When done at the time of IETF Last Call, the authors should consider this
review as part of the last-call comments they receive. Please always CC
tsv-art@xxxxxxxx if you reply to or forward this review.

>From a transport viewpoint:

Might be useful to note (e.g., in sec 8) that the lack of HBH options often
pushes designers to consider using transport headers for this purpose, which is
even more problematic.

Other general comments:

The last two sentences of the abstract seem redundant and can be omitted.

In Sec 1 and throughout, it is not clear that HBH packets go to the “control
plane”, so much as do not stay in the hardware “fast path”. The slow-path can
be implemented in the control plane or as a separate software capability;
either way, this represents a substantially more limited path.

HBH packets sent to a software path create a bottleneck for their processing,
where HBH packets can be used to DOS HBH processing. HBH packets sent to
processing shared with the control plane can further DOS the control plane
itself, impeding routing, monitoring, etc.

Sec 2 terminology normatively refers to a draft, then presumably this draft is
coupled with that one for publication. The final RFC should not refer to a
draft for terminology.

Sec 4 processing seems to assume ASICs vs P4 (SDN), where NPUs and FPGAs are
also widely used. All but ASICs can be reconfigured, but that happens
infrequently at best.

Sec 5 talks about assigning HBH packets to the control plane; it seems more
accurate to assign them to slow-path processing, as (again) this may not
necessarily coincide with the control plane.
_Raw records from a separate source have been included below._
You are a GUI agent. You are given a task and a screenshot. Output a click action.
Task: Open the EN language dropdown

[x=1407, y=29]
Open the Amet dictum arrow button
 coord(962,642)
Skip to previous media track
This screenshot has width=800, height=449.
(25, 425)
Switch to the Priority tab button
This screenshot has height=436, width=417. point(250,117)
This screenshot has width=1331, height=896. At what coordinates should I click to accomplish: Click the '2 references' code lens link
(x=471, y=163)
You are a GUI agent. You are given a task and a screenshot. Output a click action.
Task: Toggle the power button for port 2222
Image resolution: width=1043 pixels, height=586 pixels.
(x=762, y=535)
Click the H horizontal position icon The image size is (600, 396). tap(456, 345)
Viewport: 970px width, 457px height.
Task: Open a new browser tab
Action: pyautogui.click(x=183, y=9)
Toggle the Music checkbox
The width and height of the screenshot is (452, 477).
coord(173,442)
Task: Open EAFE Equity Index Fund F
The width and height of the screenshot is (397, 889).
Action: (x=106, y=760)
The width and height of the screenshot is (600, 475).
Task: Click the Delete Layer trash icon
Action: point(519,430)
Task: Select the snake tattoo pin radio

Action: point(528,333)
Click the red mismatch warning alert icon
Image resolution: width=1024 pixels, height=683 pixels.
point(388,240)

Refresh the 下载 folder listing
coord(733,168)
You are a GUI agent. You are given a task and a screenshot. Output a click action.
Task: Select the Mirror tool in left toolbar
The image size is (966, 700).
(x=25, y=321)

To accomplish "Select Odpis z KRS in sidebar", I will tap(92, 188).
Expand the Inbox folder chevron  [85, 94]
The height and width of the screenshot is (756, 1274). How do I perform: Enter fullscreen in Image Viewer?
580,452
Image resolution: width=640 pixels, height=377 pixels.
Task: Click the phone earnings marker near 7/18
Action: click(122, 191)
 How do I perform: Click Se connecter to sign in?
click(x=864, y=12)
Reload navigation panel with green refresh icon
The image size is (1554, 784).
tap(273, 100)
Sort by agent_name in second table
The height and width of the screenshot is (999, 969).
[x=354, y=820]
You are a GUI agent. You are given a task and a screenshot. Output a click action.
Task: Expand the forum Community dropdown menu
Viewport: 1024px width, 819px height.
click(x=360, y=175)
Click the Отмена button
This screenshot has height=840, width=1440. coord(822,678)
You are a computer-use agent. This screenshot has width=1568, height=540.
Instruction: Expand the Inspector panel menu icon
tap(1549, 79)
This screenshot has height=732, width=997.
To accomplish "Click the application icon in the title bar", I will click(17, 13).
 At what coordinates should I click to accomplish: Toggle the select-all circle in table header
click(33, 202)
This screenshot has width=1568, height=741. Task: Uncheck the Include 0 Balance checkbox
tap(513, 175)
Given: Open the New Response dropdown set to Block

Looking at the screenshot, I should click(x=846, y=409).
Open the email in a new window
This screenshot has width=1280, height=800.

Sec 6 refers to next header = 0; it might be useful to explain its meaning
(that HBH options follow). The discussion of MPLS seems out of place; it would
be useful to consider explaining its relation to IP better or consider omitting
it.

Sec 8 provides a list of design principles, but it would be useful to explain
how they might be achieved. E.g, the control plane can be protected by
reserving capacity of the control plane processor for control plane operations,
vs. (slow path) data plane operations. This section provides a core concept of
the doc – that HBH options don’t need to be avoided completely. It needs
beefing up and more discussion, both throughout and in summary.

Sec 9 seems very brief and should be expanded a bit.

Sec 10 does not seem sufficient; this document might explain that existing
methods for dealing with HBH options have existing security considerations as
per these documents, but the approaches in Sec 8 and Sec 9 both need to be
specifically and uniquely addressed in this doc.